EXERCISE DATA Start Marker
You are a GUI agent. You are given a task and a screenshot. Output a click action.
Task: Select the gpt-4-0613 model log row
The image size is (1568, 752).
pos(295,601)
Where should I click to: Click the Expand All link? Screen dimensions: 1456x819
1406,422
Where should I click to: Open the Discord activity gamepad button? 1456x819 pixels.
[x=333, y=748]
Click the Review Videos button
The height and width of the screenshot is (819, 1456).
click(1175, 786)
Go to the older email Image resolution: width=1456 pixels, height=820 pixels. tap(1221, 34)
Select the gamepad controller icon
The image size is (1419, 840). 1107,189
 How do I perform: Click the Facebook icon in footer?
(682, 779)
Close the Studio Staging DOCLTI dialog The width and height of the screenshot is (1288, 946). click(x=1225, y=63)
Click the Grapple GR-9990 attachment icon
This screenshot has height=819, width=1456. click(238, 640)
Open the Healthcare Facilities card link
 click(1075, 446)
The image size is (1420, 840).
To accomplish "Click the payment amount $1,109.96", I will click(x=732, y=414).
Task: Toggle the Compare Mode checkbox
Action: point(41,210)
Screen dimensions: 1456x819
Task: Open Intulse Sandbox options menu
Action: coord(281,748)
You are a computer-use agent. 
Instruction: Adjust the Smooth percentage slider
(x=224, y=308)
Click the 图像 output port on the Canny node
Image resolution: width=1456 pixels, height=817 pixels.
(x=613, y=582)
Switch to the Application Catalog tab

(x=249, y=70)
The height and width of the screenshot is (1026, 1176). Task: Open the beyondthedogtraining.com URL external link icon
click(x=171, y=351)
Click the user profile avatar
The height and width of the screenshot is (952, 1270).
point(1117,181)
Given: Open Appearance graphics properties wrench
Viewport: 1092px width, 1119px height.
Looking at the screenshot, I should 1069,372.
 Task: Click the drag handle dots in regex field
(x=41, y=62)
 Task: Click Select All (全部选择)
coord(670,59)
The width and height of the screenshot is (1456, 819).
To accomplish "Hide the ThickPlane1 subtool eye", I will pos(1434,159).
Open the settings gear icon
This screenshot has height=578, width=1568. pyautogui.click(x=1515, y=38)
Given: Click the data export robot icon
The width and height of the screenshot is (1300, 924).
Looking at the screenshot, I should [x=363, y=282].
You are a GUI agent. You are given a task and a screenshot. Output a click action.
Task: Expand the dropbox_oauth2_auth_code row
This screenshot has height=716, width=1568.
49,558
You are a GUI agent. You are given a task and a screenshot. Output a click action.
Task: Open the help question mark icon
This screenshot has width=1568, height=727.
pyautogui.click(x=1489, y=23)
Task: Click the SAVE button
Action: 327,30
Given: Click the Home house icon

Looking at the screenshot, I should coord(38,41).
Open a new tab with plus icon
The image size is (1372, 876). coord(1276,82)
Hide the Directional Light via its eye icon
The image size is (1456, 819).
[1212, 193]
EXERCISE DATA End Marker
▸ **ASSIGNMENT**
Write out a verbatim copy of the data, beginning with its first line and ending with the line that contains "Click the user profile avatar".

▸ **OUTPUT**
You are a GUI agent. You are given a task and a screenshot. Output a click action.
Task: Select the gpt-4-0613 model log row
The image size is (1568, 752).
pos(295,601)
Where should I click to: Click the Expand All link? Screen dimensions: 1456x819
1406,422
Where should I click to: Open the Discord activity gamepad button? 1456x819 pixels.
[x=333, y=748]
Click the Review Videos button
The height and width of the screenshot is (819, 1456).
click(1175, 786)
Go to the older email Image resolution: width=1456 pixels, height=820 pixels. tap(1221, 34)
Select the gamepad controller icon
The image size is (1419, 840). 1107,189
 How do I perform: Click the Facebook icon in footer?
(682, 779)
Close the Studio Staging DOCLTI dialog The width and height of the screenshot is (1288, 946). click(x=1225, y=63)
Click the Grapple GR-9990 attachment icon
This screenshot has height=819, width=1456. click(238, 640)
Open the Healthcare Facilities card link
 click(1075, 446)
The image size is (1420, 840).
To accomplish "Click the payment amount $1,109.96", I will click(x=732, y=414).
Task: Toggle the Compare Mode checkbox
Action: point(41,210)
Screen dimensions: 1456x819
Task: Open Intulse Sandbox options menu
Action: coord(281,748)
You are a computer-use agent. 
Instruction: Adjust the Smooth percentage slider
(x=224, y=308)
Click the 图像 output port on the Canny node
Image resolution: width=1456 pixels, height=817 pixels.
(x=613, y=582)
Switch to the Application Catalog tab

(x=249, y=70)
The height and width of the screenshot is (1026, 1176). Task: Open the beyondthedogtraining.com URL external link icon
click(x=171, y=351)
Click the user profile avatar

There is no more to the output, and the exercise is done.